Microsoft servers under attack
What's the story
Hackers have exploited a critical vulnerability in Microsoft's widely used server software, launching a global attack on government agencies and businesses. The breach has affected US federal and state agencies, universities, energy companies, and an Asian telecom firm. The attack specifically targeted SharePoint servers that provide platforms for sharing and managing documents.
Ongoing probe
Tens of thousands of servers at risk
The US government, along with its partners in Canada and Australia, is probing the compromise of SharePoint servers. Experts have warned that tens of thousands of such servers are at risk. Despite the severity of this "zero-day" attack, so-called because it exploited a vulnerability that was previously unknown, Microsoft has not released a patch for the flaw.
Patch update
Patch released for one version of the software
After initially advising users to modify or disconnect SharePoint server programs from the internet, Microsoft released a patch for one version of the software yesterday. However, two other versions remain vulnerable as the company continues to develop a fix. Adam Meyers, SVP at cybersecurity firm CrowdStrike, warned that "anybody who's got a hosted SharePoint server has got a problem." "It's a significant vulnerability," he added.
Response efforts
FBI is investigating the situation
The Federal Bureau of Investigation (FBI) is aware of the situation and is working closely with federal government and private sector partners.

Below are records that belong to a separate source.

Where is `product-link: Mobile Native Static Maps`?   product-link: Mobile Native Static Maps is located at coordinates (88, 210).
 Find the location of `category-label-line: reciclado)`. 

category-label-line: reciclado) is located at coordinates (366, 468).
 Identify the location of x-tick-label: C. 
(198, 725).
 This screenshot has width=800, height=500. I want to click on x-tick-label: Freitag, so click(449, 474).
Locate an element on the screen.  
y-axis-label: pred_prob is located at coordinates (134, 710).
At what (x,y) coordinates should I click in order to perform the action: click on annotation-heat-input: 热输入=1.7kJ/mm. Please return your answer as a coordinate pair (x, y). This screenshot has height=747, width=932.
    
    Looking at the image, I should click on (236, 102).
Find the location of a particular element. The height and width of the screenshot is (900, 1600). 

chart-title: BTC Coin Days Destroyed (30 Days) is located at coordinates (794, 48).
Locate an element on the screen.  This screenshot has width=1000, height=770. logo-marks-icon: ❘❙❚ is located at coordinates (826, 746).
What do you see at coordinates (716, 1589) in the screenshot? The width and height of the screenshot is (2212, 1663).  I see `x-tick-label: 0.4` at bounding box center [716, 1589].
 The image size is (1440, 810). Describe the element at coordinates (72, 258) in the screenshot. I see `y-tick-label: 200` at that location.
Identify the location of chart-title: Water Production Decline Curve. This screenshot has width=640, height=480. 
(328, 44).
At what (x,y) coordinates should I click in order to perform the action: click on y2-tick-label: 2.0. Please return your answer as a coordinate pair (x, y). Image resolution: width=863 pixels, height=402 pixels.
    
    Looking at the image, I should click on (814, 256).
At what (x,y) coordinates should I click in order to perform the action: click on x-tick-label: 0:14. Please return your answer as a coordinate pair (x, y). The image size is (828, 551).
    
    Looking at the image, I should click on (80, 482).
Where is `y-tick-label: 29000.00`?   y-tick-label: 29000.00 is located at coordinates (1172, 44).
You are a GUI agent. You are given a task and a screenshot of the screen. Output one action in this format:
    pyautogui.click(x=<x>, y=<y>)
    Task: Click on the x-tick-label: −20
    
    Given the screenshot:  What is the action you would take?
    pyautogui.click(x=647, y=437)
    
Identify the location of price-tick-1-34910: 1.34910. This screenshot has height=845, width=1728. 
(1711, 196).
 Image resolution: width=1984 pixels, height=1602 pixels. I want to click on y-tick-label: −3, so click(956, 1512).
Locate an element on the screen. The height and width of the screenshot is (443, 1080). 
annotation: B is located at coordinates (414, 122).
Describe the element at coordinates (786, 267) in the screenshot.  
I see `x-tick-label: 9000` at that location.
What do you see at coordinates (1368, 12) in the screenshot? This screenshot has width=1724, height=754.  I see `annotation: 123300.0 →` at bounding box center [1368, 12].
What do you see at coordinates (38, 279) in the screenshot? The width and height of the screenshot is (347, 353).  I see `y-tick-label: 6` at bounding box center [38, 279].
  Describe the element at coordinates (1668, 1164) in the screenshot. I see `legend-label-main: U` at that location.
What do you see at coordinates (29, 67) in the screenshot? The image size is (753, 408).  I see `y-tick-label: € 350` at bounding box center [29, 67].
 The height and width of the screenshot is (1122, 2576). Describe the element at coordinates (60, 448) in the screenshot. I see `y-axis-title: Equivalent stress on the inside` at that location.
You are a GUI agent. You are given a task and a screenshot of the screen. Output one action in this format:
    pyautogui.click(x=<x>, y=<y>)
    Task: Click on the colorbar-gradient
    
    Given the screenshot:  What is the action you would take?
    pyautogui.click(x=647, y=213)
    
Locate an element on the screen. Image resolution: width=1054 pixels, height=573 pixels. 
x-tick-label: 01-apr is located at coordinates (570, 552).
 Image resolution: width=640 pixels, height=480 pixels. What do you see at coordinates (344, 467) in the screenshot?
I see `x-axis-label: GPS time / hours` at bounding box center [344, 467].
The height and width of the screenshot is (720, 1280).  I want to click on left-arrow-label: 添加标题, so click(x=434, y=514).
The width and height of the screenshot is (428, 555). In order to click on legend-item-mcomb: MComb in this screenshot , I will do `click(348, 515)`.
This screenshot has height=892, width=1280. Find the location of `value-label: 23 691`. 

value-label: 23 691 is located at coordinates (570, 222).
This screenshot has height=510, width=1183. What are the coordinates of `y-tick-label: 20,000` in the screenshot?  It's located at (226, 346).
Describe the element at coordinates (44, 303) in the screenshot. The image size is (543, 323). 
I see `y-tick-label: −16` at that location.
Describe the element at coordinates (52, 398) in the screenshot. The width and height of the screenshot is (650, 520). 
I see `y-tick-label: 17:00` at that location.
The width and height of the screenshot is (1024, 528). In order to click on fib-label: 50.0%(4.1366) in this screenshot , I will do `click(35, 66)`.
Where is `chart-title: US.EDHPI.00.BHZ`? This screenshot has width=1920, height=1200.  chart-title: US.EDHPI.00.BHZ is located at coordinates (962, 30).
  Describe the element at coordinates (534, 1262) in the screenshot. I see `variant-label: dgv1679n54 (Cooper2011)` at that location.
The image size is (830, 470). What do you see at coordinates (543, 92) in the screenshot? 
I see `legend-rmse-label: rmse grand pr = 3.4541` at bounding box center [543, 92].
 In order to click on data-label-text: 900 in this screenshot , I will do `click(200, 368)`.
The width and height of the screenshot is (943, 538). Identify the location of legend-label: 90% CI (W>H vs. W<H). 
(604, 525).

Pete Renals, a senior manager at Palo Alto Networks's Unit 42, said they are witnessing attempts to exploit thousands of SharePoint servers globally before a patch becomes available. He added that dozens of compromised organizations have been identified across commercial and government sectors.
Data threat
Eye Security warned of sensitive data theft
The breach of SharePoint servers, which often link with Outlook email and Teams, poses a major risk. It could lead to the theft of sensitive data and password harvesting, according to a Netherlands-based research company, Eye Security. Even more concerning is that hackers have obtained keys that could allow them to re-enter even after a system is patched.
Global reach
Identity of hackers unclear
The identity of the hackers behind this global attack remains unclear. However, one private research firm has found them targeting servers in China and a state legislature in the eastern US. Eye Security has tracked over 50 breaches, including at an energy company in a large state and several European government agencies.
Breached agencies
Attackers 'hijacked' repository of documents meant for public understanding
At least two US federal agencies have been breached, researchers said. One state official in the eastern US said the attackers had "hijacked" a repository of documents meant for public understanding of government operations. The agency involved can no longer access this material, but it's unclear if it was deleted or not.
Past incidents
Microsoft halts China-based cloud support for Pentagon
Microsoft has previously faced criticism for releasing narrowly targeted fixes that leave similar vulnerabilities exposed. Over the past two years, the company has experienced several major security lapses, including breaches of its corporate networks and executive emails. A flaw in its cloud services also enabled China-linked hackers to access emails from US federal officials. Microsoft recently announced it would stop using China-based engineers to support the Pentagon's cloud computing projects. The move followed a ProPublica investigation that uncovered the practice.